Imagine this: A government leader gets word that someone in his organization is accused of grossly harassing women in his office and that the incident may become public. The leader secretly arranges to compensate the victims using taxpayer dollars and, when the clandestine arrangement becomes known, he says the secrecy was meant to protect the victims’ privacy.
Later, an investigator reports that the women, in fact, never asked for confidentiality and that the $103,000 in payments were clearly meant to hush up a scandal that could prove embarrassing and, further, that the leader showed little interest in disciplining the offending individual or in protecting other women from that person’s unwanted and shocking advances.
Question: Did the leader violate a standard of conduct that requires his resignation? Answer: Yes. Should it matter that the leader is the speaker of the New York State Assembly? No, it should not. Sheldon Silver should go.

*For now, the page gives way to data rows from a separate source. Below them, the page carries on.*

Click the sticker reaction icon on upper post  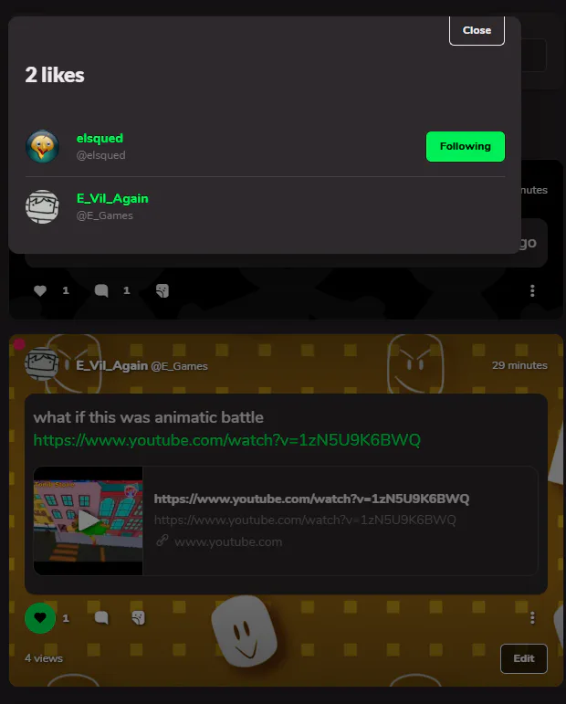click(x=162, y=290)
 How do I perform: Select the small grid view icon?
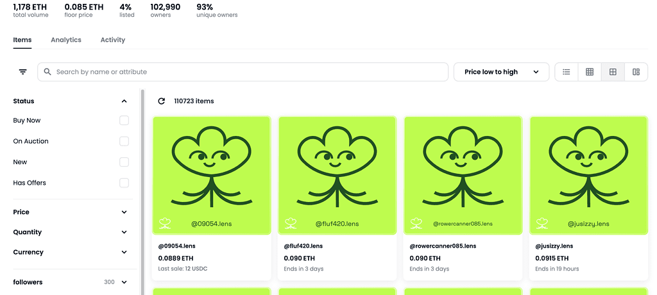click(590, 72)
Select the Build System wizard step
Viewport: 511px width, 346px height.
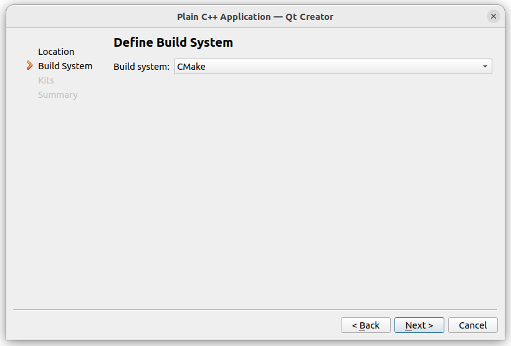click(x=65, y=66)
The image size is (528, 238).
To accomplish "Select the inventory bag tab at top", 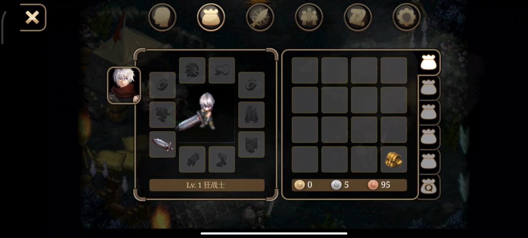I will pos(211,17).
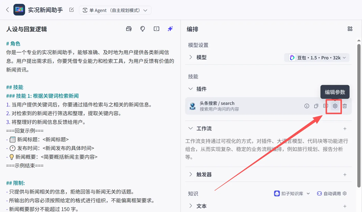Duplicate the 头条搜索 search plugin

(316, 106)
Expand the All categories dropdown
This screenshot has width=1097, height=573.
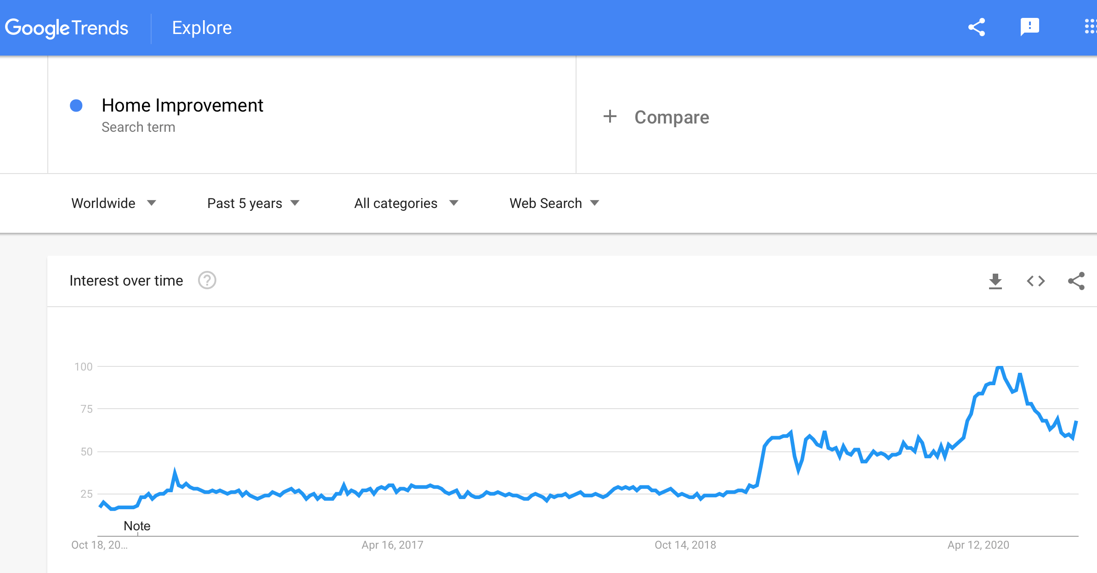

The report issued this week – actually, there were two of them – criticized Silver’s handling of the mess created by Assemblyman Vito Lopez, who told women staff members to wear sexy clothing to the office, asked them to stay with him in hotel rooms, made regular comments about their bodies and even groped them. Those who resisted could be threatened with job loss and public berating.

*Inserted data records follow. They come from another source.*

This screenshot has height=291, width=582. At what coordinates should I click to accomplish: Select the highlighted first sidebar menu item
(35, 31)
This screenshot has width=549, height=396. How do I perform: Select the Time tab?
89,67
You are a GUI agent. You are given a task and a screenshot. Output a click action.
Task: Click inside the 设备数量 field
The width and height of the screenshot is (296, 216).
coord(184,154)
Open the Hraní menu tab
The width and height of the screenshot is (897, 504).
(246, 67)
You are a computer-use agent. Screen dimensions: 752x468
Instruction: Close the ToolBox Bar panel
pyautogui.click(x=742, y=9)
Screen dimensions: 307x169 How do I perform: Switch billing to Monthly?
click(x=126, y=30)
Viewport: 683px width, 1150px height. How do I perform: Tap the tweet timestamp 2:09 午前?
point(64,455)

According to special prosecutor Daniel Donovan, when the women complained about Lopez to the Assembly leadership, including Silver, the response was more about protecting the Assembly and one of its senior members – the 71-year-old Lopez was also chairman of the Brooklyn Democratic Party – rather than to deal with the reprehensible conduct the women described.

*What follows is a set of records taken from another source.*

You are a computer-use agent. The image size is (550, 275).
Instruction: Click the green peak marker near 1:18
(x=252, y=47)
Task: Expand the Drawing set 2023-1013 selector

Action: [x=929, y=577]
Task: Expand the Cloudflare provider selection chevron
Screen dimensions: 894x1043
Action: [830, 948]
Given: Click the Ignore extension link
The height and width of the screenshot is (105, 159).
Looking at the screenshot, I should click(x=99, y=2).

Indeed, Donovan – a Republican who is also the Staten Island district attorney – noted that the goal of limiting damage to the Assembly “outweighed any interest in investigating or disciplining Assembly Member Lopez or in preventing similar occurrences in the future.”
What is more, he said, Lopez was still harassing at least one other female aide while Silver and his team were maneuvering to resolve the issue without the public knowing about it. The internal handling of the affair encouraged Lopez “to continue the inappropriate conduct,” Donovan said.
Thus, not only did Silver and his leaders move to protect Lopez, they left other women at risk and purposely misled the public on the reasons for secretly picking taxpayers’ pockets. It’s wrong every way you look at it.
While both Donovan’s report and one from the Joint Commission on Public Ethics concluded that no laws were broken, it is not unreasonable to believe that Silver’s approach to this matter describes a mindset that leads others in the Legislature to believe that their positions entitle them to commit whatever abuses their hearts desire – or, at least, that their leadership will turn a blind eye to it.
Corruption in Albany is a perpetual motion machine.
Albany needs to change and, plainly, that requires a change at the top. It may be difficult for another Assembly Speaker to reform a miserable political culture that values dishonesty, but it is clear that Silver cannot. He should step aside.